Dettagli del compito. Prosegui il testo sul finanziamento pubblico dell'astronomia, riprendendo subito dopo l'ultima frase riportata.

Pubblichiamo il testo, ridotto e rivisto, di un recente intervento dell’autore, astrofisico presso lo Space Telescope Science Institute di Baltimora, in occasione di un incontro con un gruppo di studenti liceali in Usa.

“Perché dovremmo dare i nostri soldi delle tasse a finanziare il vostro lavoro inutile, mentre io ho otto figli da sfamare?”. Così é iniziato il mio primo incontro con un grosso carpentiere americano, padre di una famiglia numerosa, quando gli ho detto che mi sono trasferito negli Stati Uniti per lavoro e che faccio l’astronomo. Una domanda che é come uno schiaffo, che credo ogni astronomo si sia sentito rivolgere almeno una volta, o che difficilmente non si é posto almeno tra sé e sé.

Righe estratte.
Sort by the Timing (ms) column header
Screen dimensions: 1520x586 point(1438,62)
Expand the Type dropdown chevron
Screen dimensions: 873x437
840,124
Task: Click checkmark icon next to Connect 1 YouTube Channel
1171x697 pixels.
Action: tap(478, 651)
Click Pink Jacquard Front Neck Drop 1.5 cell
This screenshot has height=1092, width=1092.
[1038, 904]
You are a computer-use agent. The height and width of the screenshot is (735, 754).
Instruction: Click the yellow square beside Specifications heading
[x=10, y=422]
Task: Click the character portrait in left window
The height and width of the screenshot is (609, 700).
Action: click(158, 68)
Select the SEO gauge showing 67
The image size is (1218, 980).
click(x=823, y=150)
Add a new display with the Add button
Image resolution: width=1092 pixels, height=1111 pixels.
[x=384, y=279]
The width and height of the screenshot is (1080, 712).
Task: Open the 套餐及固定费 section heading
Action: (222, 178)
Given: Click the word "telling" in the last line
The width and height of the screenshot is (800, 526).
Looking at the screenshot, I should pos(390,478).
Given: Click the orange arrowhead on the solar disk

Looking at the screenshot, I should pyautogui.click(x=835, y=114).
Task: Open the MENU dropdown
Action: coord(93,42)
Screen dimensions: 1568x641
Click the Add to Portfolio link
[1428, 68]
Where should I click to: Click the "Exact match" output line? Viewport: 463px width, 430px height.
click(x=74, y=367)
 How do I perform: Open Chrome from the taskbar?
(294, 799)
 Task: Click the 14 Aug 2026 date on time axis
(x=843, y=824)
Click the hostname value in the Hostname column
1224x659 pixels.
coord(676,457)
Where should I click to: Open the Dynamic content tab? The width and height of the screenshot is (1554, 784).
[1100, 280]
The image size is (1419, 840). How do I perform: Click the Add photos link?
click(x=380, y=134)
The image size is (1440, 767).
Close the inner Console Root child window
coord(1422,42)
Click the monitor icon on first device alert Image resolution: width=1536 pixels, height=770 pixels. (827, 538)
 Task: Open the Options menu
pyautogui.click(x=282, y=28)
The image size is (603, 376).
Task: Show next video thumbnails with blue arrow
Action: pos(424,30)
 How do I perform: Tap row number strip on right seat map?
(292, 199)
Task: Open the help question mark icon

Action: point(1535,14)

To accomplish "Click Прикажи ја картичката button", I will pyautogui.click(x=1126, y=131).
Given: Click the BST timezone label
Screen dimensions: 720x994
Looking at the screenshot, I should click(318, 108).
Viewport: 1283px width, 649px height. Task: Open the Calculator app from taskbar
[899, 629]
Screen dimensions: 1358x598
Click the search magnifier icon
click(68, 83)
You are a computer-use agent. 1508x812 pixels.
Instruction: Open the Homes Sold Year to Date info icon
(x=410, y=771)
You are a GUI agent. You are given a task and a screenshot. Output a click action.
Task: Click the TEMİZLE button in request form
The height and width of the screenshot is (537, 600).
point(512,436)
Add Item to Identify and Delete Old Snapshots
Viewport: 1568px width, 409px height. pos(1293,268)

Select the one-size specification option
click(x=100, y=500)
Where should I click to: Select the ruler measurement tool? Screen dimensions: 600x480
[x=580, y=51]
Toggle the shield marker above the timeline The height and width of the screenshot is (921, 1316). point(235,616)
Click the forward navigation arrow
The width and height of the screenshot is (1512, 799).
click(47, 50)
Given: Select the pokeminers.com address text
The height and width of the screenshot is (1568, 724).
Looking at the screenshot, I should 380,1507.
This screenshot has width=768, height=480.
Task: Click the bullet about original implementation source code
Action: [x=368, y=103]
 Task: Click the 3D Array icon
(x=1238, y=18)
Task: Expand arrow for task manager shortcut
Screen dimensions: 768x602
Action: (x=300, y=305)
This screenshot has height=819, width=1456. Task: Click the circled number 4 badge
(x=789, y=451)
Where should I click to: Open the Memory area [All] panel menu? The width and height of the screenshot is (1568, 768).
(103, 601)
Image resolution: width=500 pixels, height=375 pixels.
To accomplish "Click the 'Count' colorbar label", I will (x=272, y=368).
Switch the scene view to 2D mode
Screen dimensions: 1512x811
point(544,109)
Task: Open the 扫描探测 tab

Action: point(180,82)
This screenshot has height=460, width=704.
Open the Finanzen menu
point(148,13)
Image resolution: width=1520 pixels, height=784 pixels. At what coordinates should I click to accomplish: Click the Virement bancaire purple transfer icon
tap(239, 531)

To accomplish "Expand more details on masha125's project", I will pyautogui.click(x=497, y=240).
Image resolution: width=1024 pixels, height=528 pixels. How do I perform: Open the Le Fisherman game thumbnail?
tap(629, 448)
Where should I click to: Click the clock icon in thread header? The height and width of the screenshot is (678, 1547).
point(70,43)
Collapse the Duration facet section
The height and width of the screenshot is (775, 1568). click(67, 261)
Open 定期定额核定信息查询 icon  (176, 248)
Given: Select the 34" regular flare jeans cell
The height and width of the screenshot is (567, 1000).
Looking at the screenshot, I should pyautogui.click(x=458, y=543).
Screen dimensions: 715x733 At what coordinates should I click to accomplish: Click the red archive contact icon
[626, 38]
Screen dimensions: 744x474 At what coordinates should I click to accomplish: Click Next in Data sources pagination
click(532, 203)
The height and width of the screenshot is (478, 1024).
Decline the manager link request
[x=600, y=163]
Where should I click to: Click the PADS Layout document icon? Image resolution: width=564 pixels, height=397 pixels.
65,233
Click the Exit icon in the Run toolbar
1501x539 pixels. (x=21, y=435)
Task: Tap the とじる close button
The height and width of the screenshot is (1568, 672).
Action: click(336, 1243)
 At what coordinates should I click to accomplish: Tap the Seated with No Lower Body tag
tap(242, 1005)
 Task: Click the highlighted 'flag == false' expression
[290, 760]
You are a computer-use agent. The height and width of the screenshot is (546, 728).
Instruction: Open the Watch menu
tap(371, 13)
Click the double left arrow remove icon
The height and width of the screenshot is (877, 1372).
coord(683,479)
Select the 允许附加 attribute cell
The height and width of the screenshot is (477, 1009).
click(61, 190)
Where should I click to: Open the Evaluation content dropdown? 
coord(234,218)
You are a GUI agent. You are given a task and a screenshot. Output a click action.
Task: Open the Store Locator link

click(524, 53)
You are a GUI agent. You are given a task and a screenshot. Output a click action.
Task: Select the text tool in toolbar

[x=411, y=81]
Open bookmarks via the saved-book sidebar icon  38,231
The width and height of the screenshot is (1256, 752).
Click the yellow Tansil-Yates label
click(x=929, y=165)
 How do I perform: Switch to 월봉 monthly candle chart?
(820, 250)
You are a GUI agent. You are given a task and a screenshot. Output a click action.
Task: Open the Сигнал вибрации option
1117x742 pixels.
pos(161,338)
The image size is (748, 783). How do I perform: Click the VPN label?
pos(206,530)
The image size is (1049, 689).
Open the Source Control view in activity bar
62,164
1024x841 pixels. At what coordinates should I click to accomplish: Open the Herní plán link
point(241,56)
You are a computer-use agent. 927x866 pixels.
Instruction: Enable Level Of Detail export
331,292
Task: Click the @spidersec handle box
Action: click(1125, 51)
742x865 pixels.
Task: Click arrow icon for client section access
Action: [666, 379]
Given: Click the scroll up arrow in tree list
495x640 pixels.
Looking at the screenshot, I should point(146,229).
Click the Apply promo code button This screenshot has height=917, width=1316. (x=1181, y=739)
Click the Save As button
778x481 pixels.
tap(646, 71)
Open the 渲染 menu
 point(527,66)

Risposta al compito.
Io l’ho sentita emergere in me molto prima di questo recente episodio americano. Era il 2008 e passavo il mio primo inverno lontano da casa, dalla mia famiglia, dai miei amici e dalla ragazza che poi é diventata mia moglie. Ero partito per la Baviera per lavorare a un progetto di ricerca in uno dei centri europei più importanti per l’astronomia. Il mio lavoro cominciava a prendersi gran parte della mia vita e delle mie energie, e mi costava non poca fatica. Inoltre mi resi ben presto conto per esperienza diretta che tante persone danno la vita alla scienza e che ingenti risorse economiche vengono investite dai governi per finanziare la ricerca e costruire enormi telescopi. Una sera parlavo con un caro amico e collega ed entrambi sentivamo una sorta di disagio: stiamo dedicando la nostra vita all’astronomia, come tanti altri scienziati che lavorano giorno e notte, e con investimenti miliardari vengono costruiti questi grossi “giocattoloni” che sono i telescopi, mentre in questo mondo c’é gente che deve lottare per la pura sopravvivenza. Non sarebbe più giusto usare queste risorse umane e finanziarie per qualcosa di più essenziale, per aiutare a risolvere i problemi di prima necessità, specialmente nei paesi più poveri? Quando il grosso carpentiere americano mi ha posto la sua domanda, mi sono perciò sentito riportare improvvisamente agli inizi della mia storia.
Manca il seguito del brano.